Na casa de Ana Paula, a sensação é a mesma. Com os filhos em casa, ela conta que precisou aumentar a quantidade de medicamentos – até então, bem pequena. Pois não conseguiu outra maneira de conter a ansiedade gerada pelo confinamento.
Mas um problema é diferente entre as duas famílias: Bernardo prefere ficar em casa. Um ano depois da pandemia, ele reclama quando é necessário sair e fica agitado. Já Helena e Antônio ficam agitados por terem que ficar em casa o tempo todo.
A psicóloga Tatiana Lopes explica que os dois casos acontecem por conta da quebra de rotina. Que, entre outras coisas, pode causar desorganização emocional, gerar crises comportamentais e ansiedade. Ela explica ainda que, em alguns casos, é possível que o retorno à rotina também seja difícil – já que habilidades sociais serão perdidas.
Para conter as perdas, a terapia é necessária
Mas fazê-la a distância não é tão simples assim.
A Marcela, por exemplo, sabe que não conseguiria deixar o filho, de apenas cinco anos, na frente do computador para fazer terapia. A tentativa seria apenas uma fonte de agitação para o filho. Por isso, as terapias foram interrompidas.
“Uma das terapeutas, que acompanha ele desde o início, entendeu o que eu queria dizer. E também a que ele perderia todas as evoluções. Aí a gente começou a fazer em casa”.

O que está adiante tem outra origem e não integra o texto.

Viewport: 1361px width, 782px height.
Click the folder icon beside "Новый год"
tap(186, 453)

A profissional, inclusive, ensina à mãe como melhorar a rotina e o ambiente da casa para o filho. Na casa de Ana Paula, adaptações também vem acontecendo. Ela conta que a varanda deixou de ser seu home office e passou a ter uma rede, puff, plantas e brinquedos. Além disso, para entretê-los, as crianças passaram a ser envolvidas em toda rotina organização e limpeza da casa.

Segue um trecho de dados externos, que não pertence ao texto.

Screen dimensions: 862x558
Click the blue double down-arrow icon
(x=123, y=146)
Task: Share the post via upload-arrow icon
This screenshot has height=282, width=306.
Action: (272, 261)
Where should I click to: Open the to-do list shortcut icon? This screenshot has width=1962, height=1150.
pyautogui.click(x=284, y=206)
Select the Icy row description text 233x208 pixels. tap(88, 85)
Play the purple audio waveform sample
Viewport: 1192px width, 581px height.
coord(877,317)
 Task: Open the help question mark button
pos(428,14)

“Eles aprenderam lavar louça, arrumar a cama, recolher, dobrar e guardar as roupas”.
Apesar de terem tarefas que ajudam o dia a passar, os irmãos sentem falta das terapias e de ir à escola.
O EAD não funciona tão bem entre eles
Fabíola Vieira, mãe de Thiago, de 15 anos, enfrenta problemas parecidos com os da Ana e da Marcela. O filho amava ir à escola e não consegue entender a necessidade do isolamento ou o motivo de não poder ir brincar com os amigos.
“Ele não fala que está triste, mas é notório o fato de que não está bem. Pede para ver a vó, ir à escola… No último sábado ele chorou muito”.
Ela aderiu as terapias online. Mas conta que ainda não sentiu diferença no comportamento do filho.